A feisty embuggerance

When I grade my students’ paper proposals, I make a point of doing a brief Google Scholar search for each student’s proposal, which a) helps me evaluate how thorough they have been; b) helps me help them find additional material (I then give them the sources I found, but also the keywords I used to find them). One of my students in my introductory linguistic anthropology course this term is doing a paper on linguistic aspects of laughter and humor. During my search, I encountered the following citation (direct from Google Scholar to you):

Embuggerance, E., and H. Feisty. 2008. The linguistics of laughter. English Today 1, no. 04: 47-47.

After I stopped laughing, I set to figuring out what was going on.

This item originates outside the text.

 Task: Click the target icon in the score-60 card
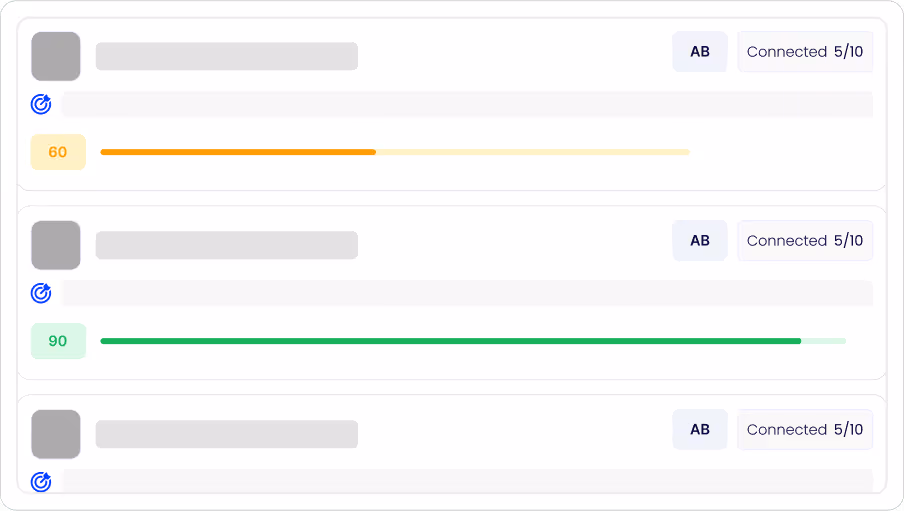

1) I quickly discarded the theory that an unlikely duo of scholars actually had this pair of names – although that would have been too awesome for words. In fact, no other article listed in Google Scholar has an author named ‘Embuggerance’ (although there are a couple other Feistys).

2) I also considered the possibility that this was one of the many metadata errors in Google Scholar; for instance, there are thousands of articles whose purported authors are named Citations or Introduction or Methods, due to errors where it interprets headings like “IV. Methods” as a name “Dr. I.V. Methods”. But this seemed unlikely in the extreme in this case.

3) This left the possibility that these were pseudonyms adopted by particularly amusing authors as part of a parody article.

In this case the article is in fact a book review (which I could tell because it’s all on one page), so I didn’t recommend it to the student, but I did request it for my own edification. Lo and behold, it arrived today as a PDF.

‘The linguistics of laughter’ is a book review of a The Language of Humour by Walter Nash. It’s perfectly ordinary and non-satirical, and it does not contain the words Embuggerance or Feisty. But next to it is another book review, entitled ‘Concise and human’ which contains the following passage (emphasis added):

Silverlight’s concise and human reports cover a surprising range of curious items, from Acid Rain through Bottom Line, Catch 22, Dinner/Supper, Embuggerance, Escalate, Feisty, Holistic, Krasis, Ms, Naff, Quorate, Shambles and Viable to Yomping.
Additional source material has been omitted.